Führungskräfte müssen ihre Fähigkeiten für das KI-Zeitalter aufrüsten
Mit der zunehmenden Verbreitung von KI im Geschäftsleben müssen Führungskräfte ihre Fähigkeiten anpassen, um relevant zu bleiben. Experten, die sich mit dem Thema befasst haben, identifizieren drei Schlüsselbereiche, auf die sich leitende Angestellte konzentrieren sollten.

Das Aufkommen von KI im Unternehmensleben veranlasst Fachleute, ihre zukünftigen Rollen zu hinterfragen. Während Top-Führungskräfte derzeit möglicherweise besser vor Störungen geschützt sind als weniger erfahrene Kollegen, deren Aufgaben KI automatisieren kann, ist dies kein dauerhafter Zustand.
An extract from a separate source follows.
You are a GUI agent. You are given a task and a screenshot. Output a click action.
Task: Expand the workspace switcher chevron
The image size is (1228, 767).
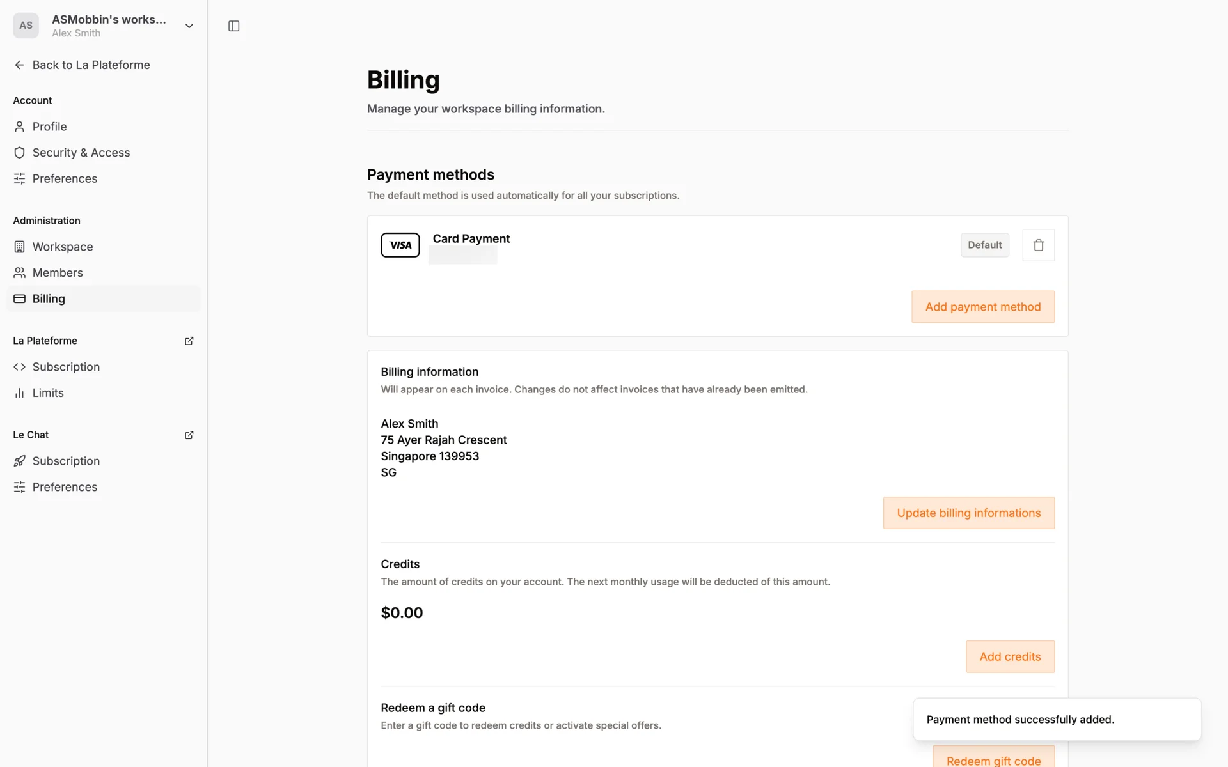pos(189,26)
Die Experten Tomas Chamorro-Premuzic und Dorie Clark, die sich mit den Auswirkungen von KI auf die Führung befasst haben, betonen die Notwendigkeit für Führungskräfte, ihre Fähigkeiten aufzurüsten. Angesichts der erwarteten exponentiellen Fortschritte bei KI-Fähigkeiten werden auch Teile der eigenen Rolle einer Top-Führungskraft betroffen sein.
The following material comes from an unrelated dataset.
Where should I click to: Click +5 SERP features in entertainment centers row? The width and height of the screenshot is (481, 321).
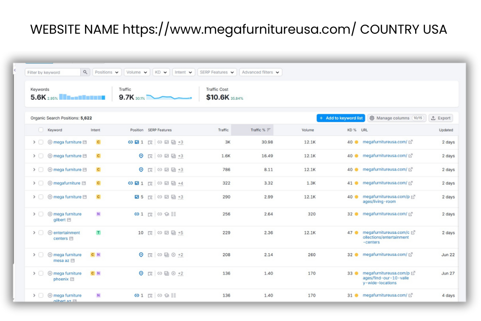pyautogui.click(x=180, y=233)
Führungskräfte müssen KI als Führungsfrage und nicht nur als technologische Frage verstehen. Dies erfordert eine ganzheitliche Betrachtung von Organisationsmodellen, Anreizen und Talententscheidungen. Führungskräfte müssen auch die richtigen strategischen Fragen zur KI-Akzeptanz und Wertschöpfung stellen.
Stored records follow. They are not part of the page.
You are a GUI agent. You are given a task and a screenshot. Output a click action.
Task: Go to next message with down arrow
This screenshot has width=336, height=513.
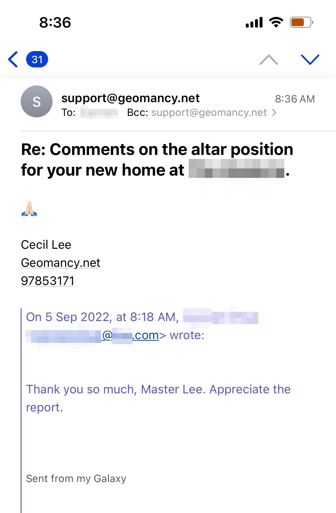point(310,59)
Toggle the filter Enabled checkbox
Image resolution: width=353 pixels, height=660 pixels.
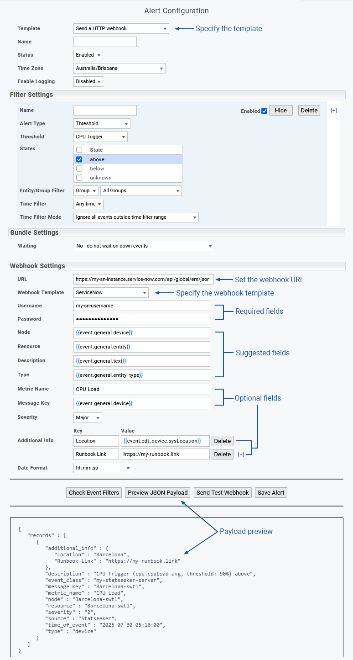pos(264,111)
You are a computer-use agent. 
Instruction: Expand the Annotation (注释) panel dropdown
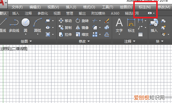point(130,41)
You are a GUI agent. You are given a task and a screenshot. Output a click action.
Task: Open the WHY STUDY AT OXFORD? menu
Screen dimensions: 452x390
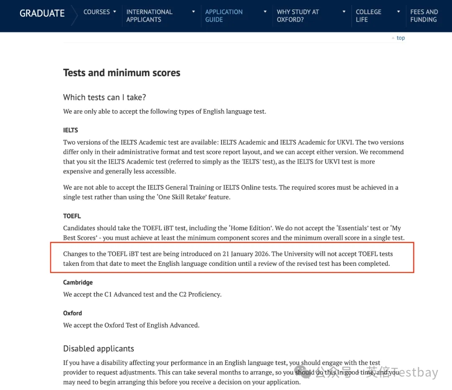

Der Schwerpunkt liegt auch auf menschlichem Urteilsvermögen. Da KI weit verbreitet ist und Informationen standardisiert werden, wird die Fähigkeit, Wissen zu erkennen und anzuwenden, entscheidend. Führungskräfte werden auch aufgefordert, Soft Skills wie Lernfähigkeit, Neugier und Empathie zu kultivieren, die sie von der Automatisierung unterscheiden und den Mitarbeitern bei der Führung helfen.
Die Rolle von Top-Führungskräften verschiebt sich von der Wahrung des Status quo hin zu Architekten der Erneuerung, die Organisationen gestalten, um nicht nur widerstandsfähig gegen KI zu sein, sondern auch durch sie aufgewertet zu werden.